Researchers in the lab of Whitehead Member Hazel Sive have moved one step closer to understanding how this process works in properly shaping the embryonic brain. Their findings, published in the November/December issue of Mechanisms of Development, reveal a process called "basal constriction" during which cells of the neural tube's epithelium constrict on the outside to actively shape a conserved and crucial early fold in the brain.
"We are interested in the genes underlying early brain structure, and the connections to devastating birth defects such as anencephaly and hydrocephalus," says Hazel Sive.
"An epithelium has two sides, explains Sive. "One side of the cell sheet is called 'apical', the other 'basal', and each contains distinct proteins. "Many studies have described bending of the apical side of the cells in a sheet," she notes. "The apical surfaces get smaller relative to the basal surfaces and this causes the sheet to bend. This is very important in forming tubes, which are found in essentially all organs, and constrictions, which bend many organs in characteristic ways. Apical constriction is widely studied and the molecular underpinnings quite well understood."

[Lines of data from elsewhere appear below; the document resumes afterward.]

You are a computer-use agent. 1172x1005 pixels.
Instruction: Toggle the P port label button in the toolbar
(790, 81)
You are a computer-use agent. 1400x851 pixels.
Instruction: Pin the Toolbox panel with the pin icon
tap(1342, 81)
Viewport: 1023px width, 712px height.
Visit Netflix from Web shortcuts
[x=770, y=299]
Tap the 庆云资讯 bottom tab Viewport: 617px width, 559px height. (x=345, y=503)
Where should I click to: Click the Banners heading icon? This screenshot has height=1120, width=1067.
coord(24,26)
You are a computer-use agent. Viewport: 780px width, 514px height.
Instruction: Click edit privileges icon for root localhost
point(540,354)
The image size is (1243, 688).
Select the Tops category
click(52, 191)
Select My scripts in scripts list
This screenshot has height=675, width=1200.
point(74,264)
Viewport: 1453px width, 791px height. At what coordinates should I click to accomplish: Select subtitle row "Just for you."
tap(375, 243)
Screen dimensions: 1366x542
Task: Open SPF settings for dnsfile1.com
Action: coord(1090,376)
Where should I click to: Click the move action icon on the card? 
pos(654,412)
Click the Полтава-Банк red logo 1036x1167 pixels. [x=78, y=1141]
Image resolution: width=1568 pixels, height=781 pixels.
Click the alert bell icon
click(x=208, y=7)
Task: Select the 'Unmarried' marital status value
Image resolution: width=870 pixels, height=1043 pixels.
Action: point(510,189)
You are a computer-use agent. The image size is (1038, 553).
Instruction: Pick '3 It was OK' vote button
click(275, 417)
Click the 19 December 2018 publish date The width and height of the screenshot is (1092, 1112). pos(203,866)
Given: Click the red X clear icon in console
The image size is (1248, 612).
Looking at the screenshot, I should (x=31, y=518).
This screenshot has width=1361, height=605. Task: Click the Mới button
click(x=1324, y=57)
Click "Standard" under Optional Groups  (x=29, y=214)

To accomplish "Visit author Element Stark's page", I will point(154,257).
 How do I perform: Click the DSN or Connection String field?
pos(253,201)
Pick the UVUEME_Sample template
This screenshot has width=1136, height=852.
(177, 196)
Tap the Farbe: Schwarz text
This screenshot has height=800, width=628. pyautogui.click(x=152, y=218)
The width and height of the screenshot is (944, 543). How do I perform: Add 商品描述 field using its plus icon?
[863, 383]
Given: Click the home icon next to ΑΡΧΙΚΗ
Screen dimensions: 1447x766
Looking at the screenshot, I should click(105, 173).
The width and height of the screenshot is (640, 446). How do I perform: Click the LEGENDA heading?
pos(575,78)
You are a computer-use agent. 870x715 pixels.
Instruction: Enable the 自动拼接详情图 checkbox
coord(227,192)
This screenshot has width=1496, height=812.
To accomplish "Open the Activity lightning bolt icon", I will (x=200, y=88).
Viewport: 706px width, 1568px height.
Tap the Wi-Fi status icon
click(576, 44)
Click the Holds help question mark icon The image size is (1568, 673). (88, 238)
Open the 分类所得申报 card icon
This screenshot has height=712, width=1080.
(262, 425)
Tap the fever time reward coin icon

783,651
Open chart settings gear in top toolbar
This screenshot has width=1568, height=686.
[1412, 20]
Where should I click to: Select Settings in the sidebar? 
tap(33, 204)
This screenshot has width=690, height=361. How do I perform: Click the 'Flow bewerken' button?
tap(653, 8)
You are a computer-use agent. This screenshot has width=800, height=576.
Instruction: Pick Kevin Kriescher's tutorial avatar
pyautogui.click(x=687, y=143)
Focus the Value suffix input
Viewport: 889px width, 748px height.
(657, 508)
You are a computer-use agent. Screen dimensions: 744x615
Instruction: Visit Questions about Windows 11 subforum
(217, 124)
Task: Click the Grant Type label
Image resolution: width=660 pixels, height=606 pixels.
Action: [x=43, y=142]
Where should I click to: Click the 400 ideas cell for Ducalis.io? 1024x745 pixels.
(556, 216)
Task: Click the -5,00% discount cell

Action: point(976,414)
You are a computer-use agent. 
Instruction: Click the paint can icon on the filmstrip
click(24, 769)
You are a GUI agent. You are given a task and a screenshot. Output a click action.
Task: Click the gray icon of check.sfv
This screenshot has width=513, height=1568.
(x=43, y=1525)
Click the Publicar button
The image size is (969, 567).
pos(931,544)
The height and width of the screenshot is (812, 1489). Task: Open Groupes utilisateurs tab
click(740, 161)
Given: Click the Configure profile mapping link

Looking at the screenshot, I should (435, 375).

Surprisingly, however, no one has described the inverse process, in which the basal side of the cells constricts to bend the cell sheet.
"We are interested in the genes underlying early brain structure, and the connections to devastating birth defects such as anencephaly and hydrocephalus," says Sive.
"One of the first 'great bends' of the brain is called the midbrain-hindbrain boundary constriction and this is essential for normal brain structure," says Sive. We noticed that this bend formed in an unusual way, with the basal sides of the cell sheet constricted."
Researchers in the Sive lab use the zebrafish as a tool to understand human brain development, as early brain development in the fish and human are virtually indistinguishable. However, the zebrafish is transparent, enabling investigators to look into the living brain, and watch how cells move and change shape in real time.
Sive lab investigators looked at the midbrain-hindbrain boundary constriction in the living zebrafish brain, after labeling the membrane of each cell in the constriction with a green fluorescent protein. Then, using time-lapse microscopy techniques, postdoctoral scientist Jennifer Gutzman observed the shape changes of individual cells as the neural tube constricted and dilated to form the early embryonic brain.
"We followed single cells over time to see what happens during brain development, and found that a distinct group of cells at the midbrain-hindbrain boundary constrict basally to form the sharp bend," says Gutzman, co-lead author on the paper.